Gillian Flynn fait une nouvelle fois preuve d’un sens du suspense impressionnant, jouant avec les nerfs du lecteur comme un chat avec une pelote. Admirable. Marie Rogatien, Le Figaro Magazine.

« À quoi penses-tu ? Comment te sens-tu ? Qui es-tu ? Que nous sommes-nous fait l’un à l’autre ? Qu’est-ce qui nous attend ? Autant de questions qui, je suppose, surplombent tous les mariages, tels des nuages menaçants. »

Biographie de l’auteur:

Gillian Flynn est née à Kansas City dans le Missouri. Après des études d’anglais et de journalisme, elle rejoint l’équipe d’Entertainment Weekly, un magazine spécialisé dans le cinéma pour lequel elle travaillera pendant dix ans. Elle écrit ensuite son premier roman, Sur ma peau, qui reçoit de nombreux prix littéraires. Publié dans plus de vingt pays, Sur ma peau sera prochainement adapté au cinéma. Aujourd’hui, Gillian Flynn vit à Chicago avec son mari.

Ma critique perso:

J’ai été totalement emportée, embarquée dans cette longue descente aux enfers de passé 680 pages.

 J’ai fait des efforts démesurés pour être facile à vivre. Mais c’était intenable.

Ce thriller m’a valu pas mal de réveil difficile, éh oui impossible de lâcher celui-ci à une heure raisonnable….. 🙂

Un thriller parce que c’est clairement de cela qu’il s’agit, une histoire en 3 parties, avec changements de rythme ou on en apprend de plus en plus sur la vrai personnalité des personnages, les tréfonds de leurs âmes.

 C’était idiot, mais incroyablement touchant, ces gens qui dépensaient une telle énergie à essayer de me comprendre.

C’est un véritable tour de force de l’auteur que d’alterner les personnalités de ses deux narrateurs, variant le style, comme si le récit était vraiment écrit par deux auteurs de sexe différent.

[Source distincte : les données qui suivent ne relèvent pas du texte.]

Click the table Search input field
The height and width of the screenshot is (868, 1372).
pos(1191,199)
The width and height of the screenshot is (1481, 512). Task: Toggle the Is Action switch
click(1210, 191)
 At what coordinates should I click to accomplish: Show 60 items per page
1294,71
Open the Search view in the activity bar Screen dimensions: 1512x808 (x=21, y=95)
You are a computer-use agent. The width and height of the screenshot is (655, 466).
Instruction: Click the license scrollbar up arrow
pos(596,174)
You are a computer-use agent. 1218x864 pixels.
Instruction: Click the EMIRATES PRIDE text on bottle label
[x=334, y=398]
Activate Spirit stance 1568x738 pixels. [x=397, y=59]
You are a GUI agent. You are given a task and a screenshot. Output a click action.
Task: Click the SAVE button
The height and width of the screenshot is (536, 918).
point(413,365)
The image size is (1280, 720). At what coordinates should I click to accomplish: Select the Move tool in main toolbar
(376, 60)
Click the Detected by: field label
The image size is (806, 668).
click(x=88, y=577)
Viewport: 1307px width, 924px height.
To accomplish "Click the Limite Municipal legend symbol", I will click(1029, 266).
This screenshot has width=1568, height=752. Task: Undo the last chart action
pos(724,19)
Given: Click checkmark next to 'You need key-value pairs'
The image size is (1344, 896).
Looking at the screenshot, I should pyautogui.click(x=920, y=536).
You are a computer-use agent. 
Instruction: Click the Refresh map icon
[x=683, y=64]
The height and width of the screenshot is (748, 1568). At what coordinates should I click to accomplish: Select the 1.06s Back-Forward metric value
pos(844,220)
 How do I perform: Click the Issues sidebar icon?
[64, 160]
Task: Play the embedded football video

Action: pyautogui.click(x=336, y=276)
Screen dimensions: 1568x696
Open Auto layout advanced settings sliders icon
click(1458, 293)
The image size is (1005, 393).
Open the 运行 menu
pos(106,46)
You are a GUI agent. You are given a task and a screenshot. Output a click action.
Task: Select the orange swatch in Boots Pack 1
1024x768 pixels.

C’est vraiment intéressant parce qu’on est toujours impatient de repasser au personnage qu’on vient de quitter.

Et les filles cool sont encore plus pathétiques : elles ne font même pas semblant d’être la femme qu’elles voudraient être, elles font semblant d’être la femme qu’un homme voudrait qu’elles soient.

J’ai été bluffée par « l’épatante Amy », et on ne sait pas choisir son camp, il n’y a pas de bon et de mauvais.

C’est une responsabilité injuste qui accompagne l’état d’enfant unique – vous grandissez en sachant que vous n’avez pas le droit de décevoir, vous n’avez même pas le droit de mourir. Il n’y a pas de remplaçant pour accourir après vous ; c’est vous, et point. Ca vous donne un besoin irrépressible d’être parfait, et vous vous enivrez du pouvoir qui va avec. C’est de cette étoffe-là qu’on fait les despotes

Le couple Nick/Amy fonctionne à merveille, ce « charmant » duo de meilleurs ennemis est sinistrement distrayant.

Je ne comprends pas pourquoi il faut que je te prouve mon amour en me rappelant exactement les mêmes choses que tu te rappelles exactement de la même façon. Cela ne signifie pas que je n’aime pas notre vie ensemble.

Pas facile de parler de ce livre sans en dévoiler l’intrigue, pour moi c’est un régal, un récit bien ficelé, très cohérent.

Ma mère nous disait toujours : si vous vous apprêtez à faire quelque chose et que vous voulez savoir si c’est une erreur, imaginez l’effet que ça ferait si on l’annonçait noir sur blanc dans le journal.

Mais juste un peu déçue par la fin, au vu de l’intrigue j’ai trouvé la fin un peu « facile » mais chûttttttttt…..

Je suis un mari formidable, dans la mesure où j’ai très peur qu’elle ne me tue.

Vous l’avez compris, c’est à lire, je vous le conseille, idéal pour un dimanche de pluie……..

Bonne lecture et oubliez pas la lecture est encore plus enrichissante quand elle permet les échanges.

I.G.

 

2 réflexions au sujet de « Les apparences »

  1. Ahhhhh, Isabelle, tu me ravies avec ta chronique. C’est vrai que c’est un super bouquin et l’auteure nous manipule à merveille pendant une bonne partie du récit. Je l’ai beaucoup aimé aussi et j’ai vraiment hâte de découvrir l’adaptation de David Fincher même si il n’y aura plus de surprise sur la vrai nature des personnages.